= The Troubles in Enniskillen =

Incidents in Enniskillen, Northern Ireland during the Troubles

The Troubles in Enniskillen recounts incidents during, and the effects of, The Troubles in Enniskillen, County Fermanagh, Northern Ireland.

The list includes all fatalities in the town during the Troubles:

==1972==
- 26 August 1972 - Lance Corporal Alfred Johnston (32) and Private James Eames (33), both members of the Ulster Defence Regiment (UDR), were killed by a Provisional Irish Republican Army remote controlled bomb, hidden in an abandoned car and detonated when their patrol approached at Cherrymount, on the outskirts of Enniskillen.
- 16 November 1972 - Joseph Calvin (42), member of the Royal Ulster Constabulary, was killed by a booby trap bomb attached to his car in a car park on Quay Lane in Enniskillen.

==1973==
- 5 June 1973 - David Purvis (22), member of the Royal Ulster Constabulary, was shot on foot patrol from a passing car on Belmore Street in Enniskillen.

==1981==
- 25 November 1981 - Angela D'Arcy (24), civilian, was shot by an off-duty member of the British Army while walking on Middleton Street, Enniskillen.

==1982==
- 9 November 1982 - Garry Ewing (31), off duty member of the Royal Ulster Constabulary, and Helen Woodhouse (29), civilian, were killed by a Provisional Irish Republican Army booby trap bomb attached to Ewings’ car parked outside the Lakeland Forum Leisure Centre, Enniskillen.

==1983==
- 19 February 1983 - Alan Price (53), civilian, was shot dead while delivering post in Arney outside Enniskillen.
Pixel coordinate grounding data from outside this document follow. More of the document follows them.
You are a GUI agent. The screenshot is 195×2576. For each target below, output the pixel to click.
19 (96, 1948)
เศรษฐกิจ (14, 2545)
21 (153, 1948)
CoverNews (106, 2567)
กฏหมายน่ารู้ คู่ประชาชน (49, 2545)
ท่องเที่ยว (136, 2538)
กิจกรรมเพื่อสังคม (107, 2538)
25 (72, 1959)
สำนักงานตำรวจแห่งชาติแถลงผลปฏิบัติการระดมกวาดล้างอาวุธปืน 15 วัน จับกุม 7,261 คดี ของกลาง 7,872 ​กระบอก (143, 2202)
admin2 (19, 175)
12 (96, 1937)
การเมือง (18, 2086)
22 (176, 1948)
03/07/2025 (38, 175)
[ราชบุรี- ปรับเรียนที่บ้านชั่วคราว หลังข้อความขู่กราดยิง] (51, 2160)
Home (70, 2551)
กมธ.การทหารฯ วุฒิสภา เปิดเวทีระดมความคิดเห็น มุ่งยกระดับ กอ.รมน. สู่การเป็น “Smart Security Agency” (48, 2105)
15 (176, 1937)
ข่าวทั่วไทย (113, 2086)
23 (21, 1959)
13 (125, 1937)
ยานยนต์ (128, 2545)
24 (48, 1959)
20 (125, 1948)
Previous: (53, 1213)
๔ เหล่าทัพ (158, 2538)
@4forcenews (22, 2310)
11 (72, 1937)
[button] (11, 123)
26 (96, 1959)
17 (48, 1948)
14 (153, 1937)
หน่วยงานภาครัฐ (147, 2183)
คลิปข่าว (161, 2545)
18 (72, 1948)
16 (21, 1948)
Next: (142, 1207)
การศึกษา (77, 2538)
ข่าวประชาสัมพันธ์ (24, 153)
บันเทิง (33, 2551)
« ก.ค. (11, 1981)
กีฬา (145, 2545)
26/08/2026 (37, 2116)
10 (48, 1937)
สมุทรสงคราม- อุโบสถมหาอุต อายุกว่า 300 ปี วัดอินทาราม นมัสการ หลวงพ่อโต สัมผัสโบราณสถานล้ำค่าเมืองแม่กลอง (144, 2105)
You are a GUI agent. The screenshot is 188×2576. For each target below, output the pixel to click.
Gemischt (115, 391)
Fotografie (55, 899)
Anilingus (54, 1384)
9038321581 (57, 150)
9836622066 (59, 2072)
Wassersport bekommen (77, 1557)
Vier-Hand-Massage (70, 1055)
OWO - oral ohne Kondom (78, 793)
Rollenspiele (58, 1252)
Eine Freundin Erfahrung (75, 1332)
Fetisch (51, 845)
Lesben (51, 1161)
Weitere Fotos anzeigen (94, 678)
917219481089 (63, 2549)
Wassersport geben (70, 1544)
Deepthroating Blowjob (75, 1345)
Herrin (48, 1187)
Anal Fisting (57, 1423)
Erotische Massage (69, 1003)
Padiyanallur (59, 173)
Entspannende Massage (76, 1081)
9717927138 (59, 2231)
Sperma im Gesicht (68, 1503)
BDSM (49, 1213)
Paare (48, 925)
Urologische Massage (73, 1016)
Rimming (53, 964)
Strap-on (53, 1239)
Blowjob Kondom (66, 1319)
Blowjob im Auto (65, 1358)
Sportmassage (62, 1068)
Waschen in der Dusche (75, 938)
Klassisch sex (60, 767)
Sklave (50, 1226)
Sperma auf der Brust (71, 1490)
It is believed that the intended target was an off-duty postman who was also a member of the Ulster Defence Regiment.

==1984==
- 18 May 1984 - Thomas Agar (35), Robert Huggins (29) and Peter Gallimore (27), all off duty members of the British Army, were killed by a Provisional Irish Republican Army booby trap bomb attached to their car, outside the Lakeland Forum Leisure Centre, Enniskillen. Gallimore died on 18 October 1984.

==1985==
- 3 March 1985 - Hugh McCormac (40), off-duty member of the Royal Ulster Constabulary, was shot dead in front of his family and other worshippers while leaving Mass at the Passionist Father's St. Gabriel's Retreat, the Graan.
- 7 April 1985 - Martin Love (24), civilian, was shot dead while walking along Factory Row in Enniskillen. The shooting is believed to have been carried out by the Ulster Freedom Fighters.

==1987==
- 9 January 1987 - Ivan Crawford (49), member of the Royal Ulster Constabulary, was killed when a remote control bomb was detonated in a litter bin which he passed while on foot patrol on High Street, Enniskillen.
- 8 November 1987 - Remembrance Day bombing - Edward Armstrong (52), off duty member of the Royal Ulster Constabulary, Marie Wilson (20), Samuel Gault (49), Georgina Quinton (72), John Megaw (68), Wesley Armstrong (62), Bertha Armstrong (53), William Mullan (72), Agnes Mullan (70), Kit Johnston (70), Jessie Johnston (66) and Ronnie Hill (68), civilians, were killed by a Provisional Irish Republican Army time bomb which exploded near the war memorial, just before the Remembrance Day ceremony. Hill died on 28 December 2000, after being in a coma since the incident.